In the office she found aprons, hairnets and stick on names tags. She stared down at them and tugged on her bottom lip. When she had seen the colorful flyer hanging up in the dry-cleaners a few weeks ago asking for volunteers for Thanksgiving, she had thought this would be a great way for her to remove herself from the usual hubbub and commercialism of the holidays and make an actual contribution. Since both her children were now in school, she was finding herself more and more looking for something to fill her time. Her husband agreed that volunteering would be good for her. He had taken the kids to his parents’ house for a traditional dinner and Katherine had come to give what it seemed she had plenty of lately; time.

She wrote her first name on one of the name tags and attached it to the front of her t-shirt with renewed determination. I can do this, she thought to herself. She pulled her hairnet in place and went in search of Lucinda for orientation.

“Treat them exactly as you like to be treated and you will get along just fine. Don’t let anybody bully you. A few will ask, but no second servings until everyone has been through the line.” Lucinda showed Katherine to her station in the food line. “We will serve about two thousand here today, so keep ‘em moving through the line pretty fast. When you need more food, you got to holler to Bobby back there and he’ll run it to ya.”

“Oh - Okay, great.” Katherine couldn’t hide the hesitation in her voice.

“You’ll be fine.” Lucinda patted her on the back and gave her a big toothy grin that Katherine couldn’t help but reciprocate. “They’re just people.”

Once the line started moving and the serving began, Katherine didn’t have time to think about anything other than handing out spoonfuls of steaming green beans. There were men, women and children of all ages coming though the line. They all had weary, but grateful expressions on their faces. One of the volunteers came into the dining hall dressed up in a Santa Claus costume and the younger kids squealed with delight. Katherine couldn’t help but laugh at their excitement and in that moment she knew volunteering had been the right decision. The line was moving along and coming to an end when Katherine looked up and recognized a familiar face waiting to be served.

“Mr. Carlton is that you?” The man’s face was worn and weather-beaten and his clothes were old and dirty, but Katherine knew she was looking into the face of her twelfth grade English teacher.

“That’s not me.” The man answered as he looked down at the floor.

“Oh, well, you sure look like Mr. Carlton.” Katherine continued certain that she was not mistaken.

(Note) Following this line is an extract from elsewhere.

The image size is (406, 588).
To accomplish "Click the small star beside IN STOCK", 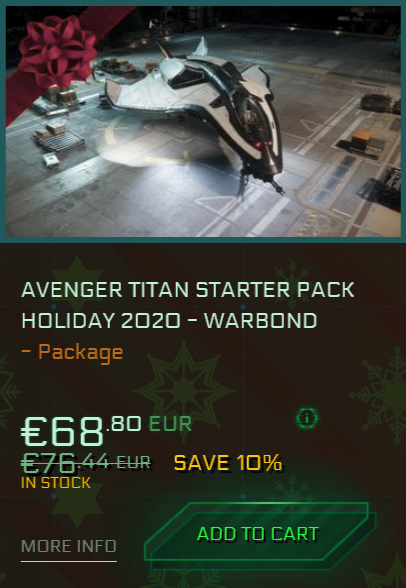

“You don’t know me!” The man skipped her station and continued to move down the line without even a glance backwards.

“My mistake.” Katherine said softly to no one in particular.

After the last person was served and the volunteers had finished cleaning up the serving stations, Katherine went in search of the man who looked like her former teacher. She did not know why he would lie about who he was. Perhaps she had embarrassed him, she thought. Katherine searched through the tables of people eating, but she couldn’t find him.

On the drive home Katherine thought back to her last year of high school. It was not until she took Mr. Carlton’s class that she knew she wanted to be a writer. Every time she had handed in a paper Mr. Carlton had handed it back with a note that said “do better.” Some papers she re-wrote three or four times. Once she got it right, he would hand her back an A. One day she stayed after class to question his methods.

“You have raw talent Katherine. I am only helping you to cultivate it into something less raw and more polished.”

Mr. Carlton had been the reason Katherine had majored in English Literature with a minor in Creative Writing in college. Since life usually gets in the way of dreams, she never began a career as a writer as was her original plan. She married right out of college and immediately became pregnant. It had been a joint decision that she stay at home with the children and one she didn’t regret. The only writing she did now was grocery and to do lists. Katherine sighed and tried to think of something else, but she couldn’t get the face of the man she saw in the soup kitchen out of her mind. If it was indeed Mr. Carlton, then it was a real shame he was not inspiring other kids the way he had inspired her. He didn’t seem like the kind of person who belonged in a soup kitchen.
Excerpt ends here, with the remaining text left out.